Introduction
Software engineers often need to search for relevant code snippets across large, proprietary codebases. However, traditional search tools fall short when it comes to understanding natural language queries. Large Language Models (LLMs) like ChatGPT can handle natural language well, but they are often ineffective on private or domain-specific codebases, and training a custom LLM is prohibitively expensive for most organizations.
Key Problems
- You can’t search your codebase using plain English.
- Proprietary or internal code is not covered by public LLMs.
- Training your own model is too costly and inefficient.
- Existing solutions don’t bridge the gap between natural language and code search effectively.

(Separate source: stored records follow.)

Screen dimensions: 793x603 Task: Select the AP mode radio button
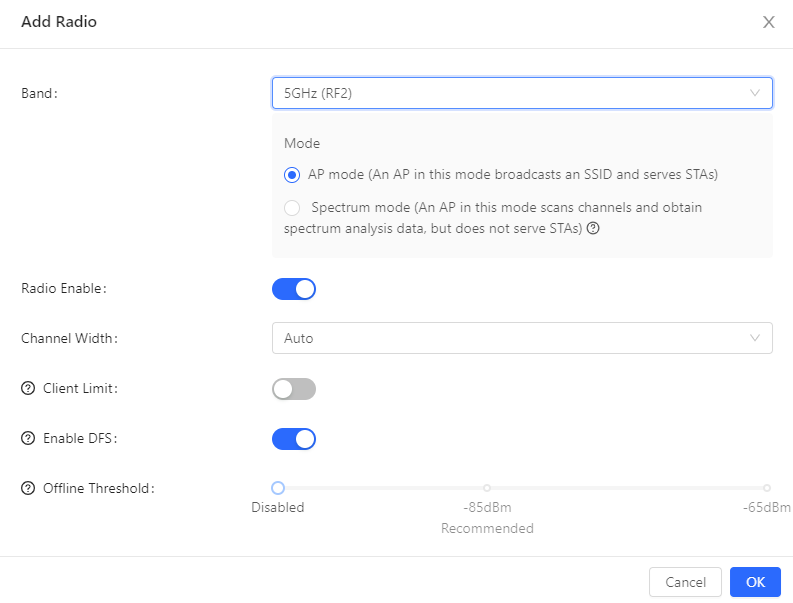[x=292, y=174]
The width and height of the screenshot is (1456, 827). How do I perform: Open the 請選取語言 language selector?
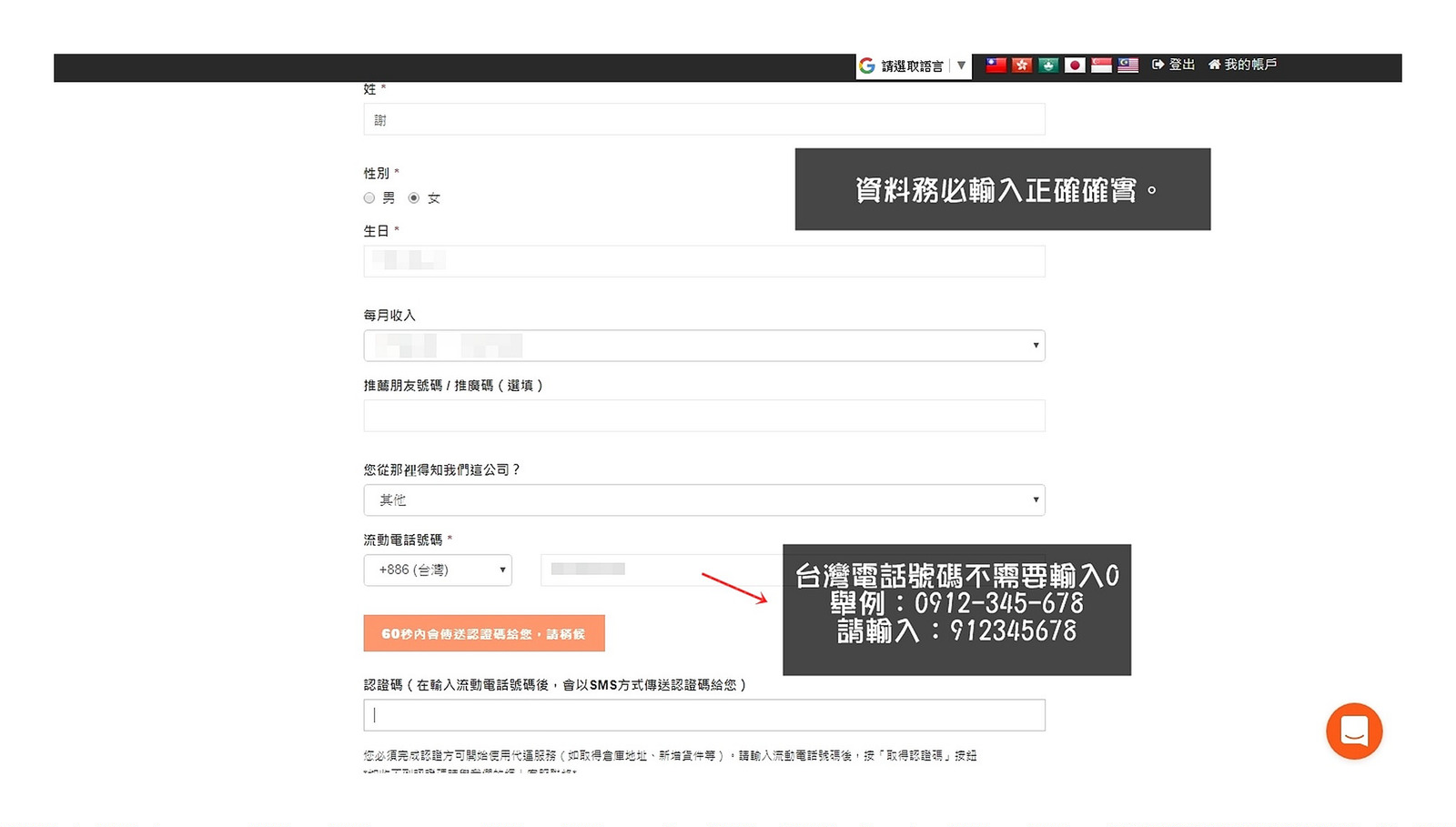[913, 66]
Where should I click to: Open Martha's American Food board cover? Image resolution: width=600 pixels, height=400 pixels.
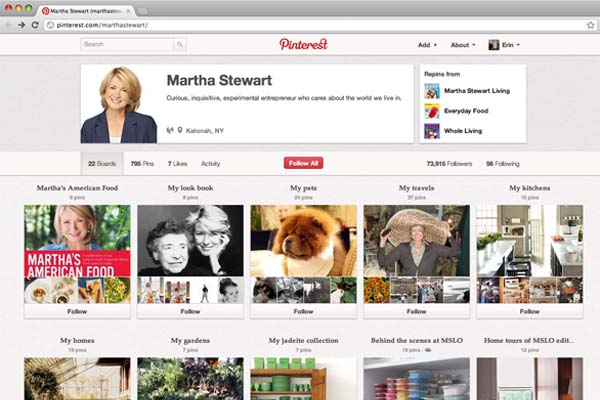pos(77,240)
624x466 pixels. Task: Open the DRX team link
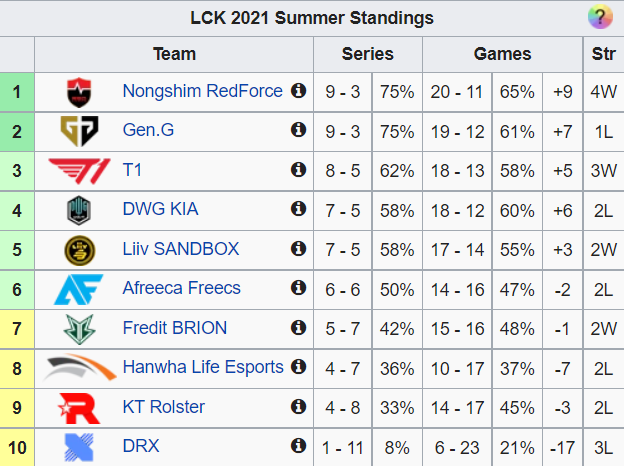(x=141, y=446)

Our project enables natural language search for code snippets in domain-specific codebases without needing to train a full LLM. Instead, we use a combination of vector similarity search and LLM-based ranking to retrieve the most relevant code based on user queries.
How It Works
- We start with a dataset of code snippets paired with descriptive comments.
- These comments are embedded using a pretrained model (like UniXCoder).
- When a user enters a natural language query, we embed the query too.
- We then compute the dot product similarity between the query and all comment embeddings.
- The top results are re-ranked using an LLM to produce the most relevant code snippets.
Key Components
- Python backend
- UniXCoder for embeddings
- Ollama LLM (DeepSeek) for ranking
- JSON data pipeline
- Flask Web-based UI for user interaction